Anamaria-Roberta Hartl, Levente Zólyomi, David Stap, Pieter-Jan Hoedt, Niklas Schmidinger, Lukas Hauzenberger, Sebastian Böck, Günter Klambauer, Sepp Hochreiter

xLSTM outperforms Mamba-2 and Gated DeltaNet on complex tasks by combining robust state tracking with counting-like accumulation.

Which subquadratic sequence-modeling architectures best handle complex dependencies, and why do they differ in performance?
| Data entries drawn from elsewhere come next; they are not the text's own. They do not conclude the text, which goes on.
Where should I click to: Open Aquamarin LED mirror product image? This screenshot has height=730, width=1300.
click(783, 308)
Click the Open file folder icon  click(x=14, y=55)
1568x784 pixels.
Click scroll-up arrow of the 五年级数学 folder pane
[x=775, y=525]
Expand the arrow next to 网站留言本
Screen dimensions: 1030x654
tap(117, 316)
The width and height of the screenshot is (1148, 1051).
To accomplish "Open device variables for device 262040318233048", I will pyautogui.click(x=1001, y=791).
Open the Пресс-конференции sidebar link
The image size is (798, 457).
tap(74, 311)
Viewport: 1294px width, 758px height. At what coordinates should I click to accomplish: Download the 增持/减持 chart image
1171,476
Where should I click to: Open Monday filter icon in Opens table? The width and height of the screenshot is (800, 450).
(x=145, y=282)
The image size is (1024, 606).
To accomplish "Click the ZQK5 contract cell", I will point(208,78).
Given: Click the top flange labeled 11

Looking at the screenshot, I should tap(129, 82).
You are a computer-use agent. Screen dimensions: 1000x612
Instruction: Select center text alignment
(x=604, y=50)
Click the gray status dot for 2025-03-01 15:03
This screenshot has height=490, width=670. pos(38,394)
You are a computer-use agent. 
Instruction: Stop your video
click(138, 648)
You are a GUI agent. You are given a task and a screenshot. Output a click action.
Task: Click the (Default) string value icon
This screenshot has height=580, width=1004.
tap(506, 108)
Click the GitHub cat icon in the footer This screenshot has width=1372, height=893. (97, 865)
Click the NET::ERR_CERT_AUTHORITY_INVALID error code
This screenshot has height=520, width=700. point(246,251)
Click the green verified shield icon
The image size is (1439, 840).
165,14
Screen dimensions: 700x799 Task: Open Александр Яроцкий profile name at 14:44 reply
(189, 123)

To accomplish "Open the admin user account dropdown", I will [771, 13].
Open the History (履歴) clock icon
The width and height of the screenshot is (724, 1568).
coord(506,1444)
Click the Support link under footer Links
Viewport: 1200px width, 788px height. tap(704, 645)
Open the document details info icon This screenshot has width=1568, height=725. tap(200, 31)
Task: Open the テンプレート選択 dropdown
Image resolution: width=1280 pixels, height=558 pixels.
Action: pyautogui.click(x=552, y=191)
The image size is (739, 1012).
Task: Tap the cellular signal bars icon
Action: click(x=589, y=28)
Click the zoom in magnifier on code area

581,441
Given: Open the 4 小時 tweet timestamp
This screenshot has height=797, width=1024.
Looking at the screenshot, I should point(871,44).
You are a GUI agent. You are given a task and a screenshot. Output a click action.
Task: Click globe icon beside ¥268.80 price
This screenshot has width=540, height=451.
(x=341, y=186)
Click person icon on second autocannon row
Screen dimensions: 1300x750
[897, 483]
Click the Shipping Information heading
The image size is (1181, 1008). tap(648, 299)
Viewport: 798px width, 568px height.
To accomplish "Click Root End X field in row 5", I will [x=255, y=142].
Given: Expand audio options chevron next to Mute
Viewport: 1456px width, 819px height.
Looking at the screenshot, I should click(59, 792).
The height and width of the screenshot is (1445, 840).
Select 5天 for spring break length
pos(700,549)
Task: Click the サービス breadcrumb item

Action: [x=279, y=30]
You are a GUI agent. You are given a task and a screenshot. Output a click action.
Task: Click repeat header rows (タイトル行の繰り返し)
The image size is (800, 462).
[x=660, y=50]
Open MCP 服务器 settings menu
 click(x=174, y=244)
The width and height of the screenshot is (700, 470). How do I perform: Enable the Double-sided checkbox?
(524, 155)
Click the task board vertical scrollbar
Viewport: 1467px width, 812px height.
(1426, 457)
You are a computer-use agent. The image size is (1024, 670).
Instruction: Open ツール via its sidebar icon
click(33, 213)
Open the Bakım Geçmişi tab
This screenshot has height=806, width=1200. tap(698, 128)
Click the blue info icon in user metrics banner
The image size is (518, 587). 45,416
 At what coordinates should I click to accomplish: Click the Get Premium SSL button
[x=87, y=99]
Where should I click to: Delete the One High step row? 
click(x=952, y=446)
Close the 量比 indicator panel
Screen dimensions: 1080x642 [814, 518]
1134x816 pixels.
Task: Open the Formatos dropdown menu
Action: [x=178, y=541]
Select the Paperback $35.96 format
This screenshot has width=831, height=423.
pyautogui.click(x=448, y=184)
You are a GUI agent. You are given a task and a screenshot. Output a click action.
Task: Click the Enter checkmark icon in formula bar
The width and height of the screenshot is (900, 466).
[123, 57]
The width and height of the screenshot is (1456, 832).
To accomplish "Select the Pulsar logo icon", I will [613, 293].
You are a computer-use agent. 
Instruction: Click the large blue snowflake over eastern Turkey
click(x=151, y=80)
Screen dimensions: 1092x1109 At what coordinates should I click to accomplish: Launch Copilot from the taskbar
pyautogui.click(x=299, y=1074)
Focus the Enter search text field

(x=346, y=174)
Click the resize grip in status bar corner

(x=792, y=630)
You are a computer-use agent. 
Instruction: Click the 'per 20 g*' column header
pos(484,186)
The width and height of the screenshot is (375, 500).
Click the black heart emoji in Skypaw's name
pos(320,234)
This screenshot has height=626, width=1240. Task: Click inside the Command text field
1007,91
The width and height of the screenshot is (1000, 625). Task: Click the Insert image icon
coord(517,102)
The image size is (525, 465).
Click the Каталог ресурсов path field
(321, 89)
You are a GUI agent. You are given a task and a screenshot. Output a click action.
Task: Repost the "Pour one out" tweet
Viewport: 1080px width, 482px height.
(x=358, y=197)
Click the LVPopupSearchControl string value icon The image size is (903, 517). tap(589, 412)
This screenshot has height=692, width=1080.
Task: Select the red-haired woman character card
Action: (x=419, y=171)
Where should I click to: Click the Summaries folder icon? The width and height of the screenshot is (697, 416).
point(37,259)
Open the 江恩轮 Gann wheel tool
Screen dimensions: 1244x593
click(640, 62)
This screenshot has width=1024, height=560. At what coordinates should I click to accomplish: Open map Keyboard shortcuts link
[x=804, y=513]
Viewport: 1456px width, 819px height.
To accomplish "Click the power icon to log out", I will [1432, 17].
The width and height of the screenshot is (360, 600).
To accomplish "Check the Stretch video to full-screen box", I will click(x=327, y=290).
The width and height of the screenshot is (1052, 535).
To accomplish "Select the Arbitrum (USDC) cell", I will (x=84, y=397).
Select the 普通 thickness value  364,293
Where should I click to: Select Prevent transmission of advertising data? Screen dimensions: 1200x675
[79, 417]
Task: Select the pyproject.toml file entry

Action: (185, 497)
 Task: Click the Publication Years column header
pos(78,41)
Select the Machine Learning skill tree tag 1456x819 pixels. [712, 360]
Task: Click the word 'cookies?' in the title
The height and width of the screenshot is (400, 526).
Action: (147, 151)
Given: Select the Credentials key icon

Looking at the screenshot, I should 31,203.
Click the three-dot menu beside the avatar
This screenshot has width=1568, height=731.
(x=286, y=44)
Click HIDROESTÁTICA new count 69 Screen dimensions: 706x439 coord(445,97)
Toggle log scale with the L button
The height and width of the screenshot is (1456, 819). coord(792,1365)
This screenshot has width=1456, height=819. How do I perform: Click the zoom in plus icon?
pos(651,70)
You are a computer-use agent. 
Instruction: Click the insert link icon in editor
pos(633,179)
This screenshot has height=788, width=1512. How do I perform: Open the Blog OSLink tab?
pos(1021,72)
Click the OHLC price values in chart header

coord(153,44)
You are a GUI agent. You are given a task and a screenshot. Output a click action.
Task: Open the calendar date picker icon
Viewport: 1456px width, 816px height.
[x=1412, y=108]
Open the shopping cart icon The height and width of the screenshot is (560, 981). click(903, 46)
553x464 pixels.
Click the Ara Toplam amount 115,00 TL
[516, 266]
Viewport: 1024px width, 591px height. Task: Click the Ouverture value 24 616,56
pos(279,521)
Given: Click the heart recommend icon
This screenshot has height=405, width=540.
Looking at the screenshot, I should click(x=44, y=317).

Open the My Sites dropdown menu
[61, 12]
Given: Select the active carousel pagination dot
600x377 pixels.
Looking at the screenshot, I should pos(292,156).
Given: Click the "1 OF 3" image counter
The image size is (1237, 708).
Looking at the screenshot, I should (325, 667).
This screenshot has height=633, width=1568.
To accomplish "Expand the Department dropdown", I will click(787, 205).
Subquadratic sequence models are essential for scaling foundation models, but their performance varies significantly on tasks requiring long-range, structured dependencies like code generation and time-series forecasting. The authors unify xLSTM, Mamba-2, and Gated DeltaNet into a single framework to isolate how their memory dynamics—specifically gating and state updates—enable or hinder accumulation and state tracking. xLSTM consistently leads across these complex domains, with synthetic experiments confirming it is the only architecture that effectively combines counting-like accumulation with finite-state tracking.

Paper Primer

The paper evaluates three leading subquadratic backbones—xLSTM, Mamba-2, and Gated DeltaNet—on data where architectural inductive biases diverge sharply. While these models perform similarly on standard language benchmarks, they show distinct failure modes on tasks requiring formal syntax, variable binding, or continuous-valued dynamics.

The authors propose a unified formulation that maps each architecture to its memory-update primitives: accumulation and state tracking. xLSTM is the superior design: it separates linear-attention matrix states from non-linear recurrent updates, allowing it to perform flexible memory correction while maintaining stable state tracking.

xLSTM backbones consistently outperform Mamba-2 and Gated DeltaNet on complex structured tasks.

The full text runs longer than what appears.